Hickory wood makes an excellent source of heat for our homes and is an excellent charcoal-producing wood.

It has a high heat value – it burns evenly, and produces a long-lasting steady heat.

And it gives food a wonderful hickory-smoked flavor.

Think about it – where would we be without hickory smoked bacon?

Hickory wood is known for its strength, and no commercial species of wood is equal to its strength and hardness.

Andrew Jackson, who was a major general during the War of 1812 and our seventh U.S. president, was nicknamed “Old Hickory” because he was said to be as tough as a hickory tree.

Commercial uses for hickory lumber are many.

It’s used to make furniture, flooring and tool handles.

Its strength and shock resistance make it suitable for specialty products such as ladder rungs, dowels, athletic goods and gymnasium equipment.

Shagbark hickories are usually scattered throughout a forest of oaks, pines and maples.

They are sometimes plant-ed as ornamental shade trees, but they are very slow growers (they take 40 years to reach maturity and start producing nuts) and their tendency to shed may turn off some homeowners.

The average height of a shagbark hickory is between 60 and 80 feet, but they can reach a height of 120 feet.

Their average lifespan is 200 years, but some longer-lived shagbarks can continue to produce their seeds (nuts) until 300 years of age.

Shagbark hickory has other uses, too.

The fresh, young shoots of the foliage has been steamed to make an inhalant for treating headaches.

A decoction of the bark has been taken internally to treat rheumatism and also used as a poultice for rheumatic joints.

We all know they are flavorful and sweet and can be baked in muffins, cakes and pies.

For a shagbark hickory pie, just substitute shagbark nuts (or any hickory nuts) for the pecans in a pecan pie recipe.

Like other hickory nuts, they can be ground into a meal and used to thicken soups or bake bread.

A hickory nut “milk” can also be made from the nuts which can be used as a spread on bread or a glaze on vegetables.

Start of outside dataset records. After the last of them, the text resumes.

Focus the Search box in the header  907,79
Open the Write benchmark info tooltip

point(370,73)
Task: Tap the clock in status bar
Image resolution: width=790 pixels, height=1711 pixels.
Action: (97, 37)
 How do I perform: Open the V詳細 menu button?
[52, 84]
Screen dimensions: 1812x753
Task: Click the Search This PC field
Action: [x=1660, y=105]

Hickory nuts ripen in late autumn and can be stored for up to two years in a cool, dry cellar if you’re too busy to grind them or bake with them right away.

And the sap of the shagbark hickory is sweet, too.

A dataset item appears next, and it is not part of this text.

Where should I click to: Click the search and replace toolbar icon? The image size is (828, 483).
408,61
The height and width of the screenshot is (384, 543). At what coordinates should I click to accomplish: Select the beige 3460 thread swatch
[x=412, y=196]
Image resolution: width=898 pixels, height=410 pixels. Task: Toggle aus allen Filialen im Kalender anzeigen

Like maple sap, it is tapped in the spring and can be made into a syrup.

Shagbark hickory syrup is one of those old-timey things that no one hears about anymore.

At least I had never heard of it.

It’s made by boiling the bark.

And you can make a coffee-like drink from the bark, too.

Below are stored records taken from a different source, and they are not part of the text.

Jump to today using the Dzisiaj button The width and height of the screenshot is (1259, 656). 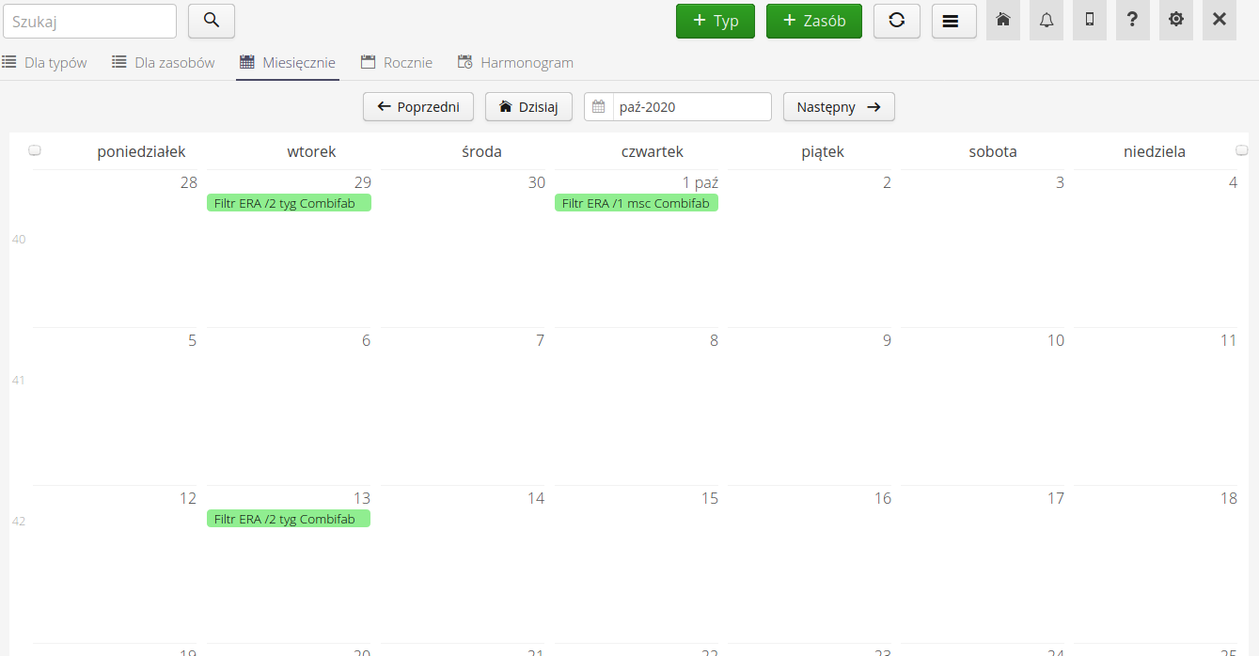(528, 106)
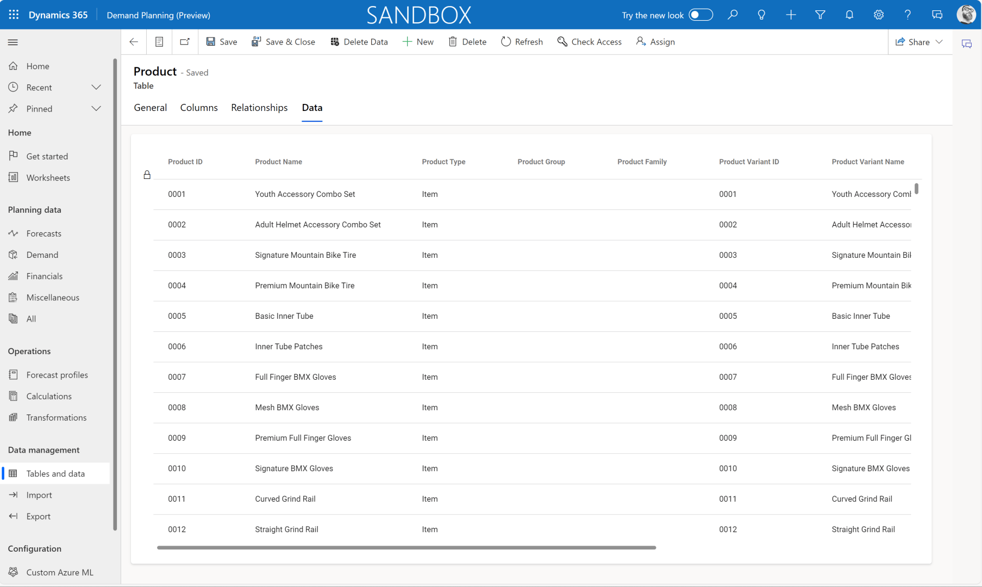This screenshot has height=587, width=982.
Task: Open record in new window icon
Action: tap(185, 42)
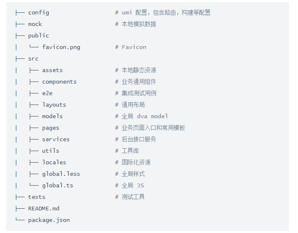298x233 pixels.
Task: Click the global.less file name
Action: tap(61, 174)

I came across an old recipe you might want to keep in mind while you’re gathering your hickory nuts this fall.

Shagbark Hickory Syrup

Gather a basket full of bark from a hickory tree, knock off any bugs and wash them clean.

Break it into small pieces.

Roast the bark in the oven, then make a decoction by soaking the bark in several inches of very hot water heated to just before boiling. Do not boil, do not even simmer.

After the water turns dark, remove the bark from the water, strain the liquid and return it to the pot.

Continue to decoct until it is an even darker color. Add a pinch of cream of tartar to keep it from crystallizing.

For each cup, add two cups of sugar. Stir until completely dissolved. Remove from heat.

While still hot, pour into prepared jars and use the canning process to seal.

Enjoy as you would any syrup and especially enjoy bragging that you made it yourself!